Of course, the bunch of returned cheques we’d periodically receive didn’t belong to me. Both of my parents were responsible for spending money they didn’t have.

My job was to help them file and keep track of when and where their money was rejected. There’s a quaintness in the ability to pay for something knowing you don’t have the money.

Old school money

Cheques are old school. The earliest known use of a cheque (or its equivalent) was in the 9th century. It was called a saqq. Quite simply, it was a vow of payment, to avoid having to send the actual payment over long, hazardous distances.

Which makes it particularly incredible that some people still use them.

Granted, the technology has improved quite a lot in the past 1200 years or so, but more and more the cheque is becoming outdated.

Cash is going the same route

But it’s no longer just cheques that are ridiculously outdated. Cash has been around for a very long time – the concept of coins and paper to which we arbitrarily assign value. An easy to lose, bulky, dirty symbol of what these days is an abstract concept.

In fact, in an age of digitized currencies such as bitcoin, it is absurd that cash still plays a big part in people’s lives. It’s as if we sometimes still rode horses to work instead of taking the car.

There are many reasons to stop using cash. These are the top 5.

  1. You have to count it

We’ve all agreed that if you’re a character in a movie, you can identify a million dollars on sight. But in real life, we have to count cash. In a world in which money can be easily viewed as a figure on a screen, counting cash is not just old-fashioned but a total waste of time.

  1. You miss out on modern innovations

Credit card processing machines are not the same clunky things with only one use. In fact, they now collect information, use biometrics, and can accept payment from smartphones. With new apps coming out that make paying a bill even easier, you stand to miss out on automatically updated loyalty cards, too.

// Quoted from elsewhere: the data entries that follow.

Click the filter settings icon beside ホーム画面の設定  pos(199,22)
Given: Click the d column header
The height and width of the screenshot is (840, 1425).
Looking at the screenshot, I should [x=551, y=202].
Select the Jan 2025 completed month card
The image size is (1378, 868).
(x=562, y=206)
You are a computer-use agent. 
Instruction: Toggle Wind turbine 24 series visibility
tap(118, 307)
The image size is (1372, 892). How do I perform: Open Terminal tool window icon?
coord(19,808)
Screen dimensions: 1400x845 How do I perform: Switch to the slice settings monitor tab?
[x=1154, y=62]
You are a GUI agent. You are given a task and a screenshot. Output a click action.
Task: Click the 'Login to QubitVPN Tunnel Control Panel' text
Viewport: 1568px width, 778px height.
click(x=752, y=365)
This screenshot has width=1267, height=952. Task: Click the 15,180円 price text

  1. You can’t keep track of it

Okay, you can keep track of your finances, but it takes a lot out of you. It means holding onto receipts in order to annotate money spent. Whereas if you use a debit or credit card, the transaction will show up in your banking records automatically.

  1. You can get robbed

If your credit card gets stolen, you can cancel it immediately. If your cash gets stolen, it’s gone forever.

  1. You have to carry it

Fact: in the near future, we’re no longer going to carry wallets. Instead, we’re going to wear our money. Already, using a smartwatch is a great way to eschew even the credit card.

If you’re still carrying cash around, rethink how you spend your money. Going completely cashless will, in the short and long term, make your life more convenient, help you keep track of your finances, and keep you in touch with the modern world.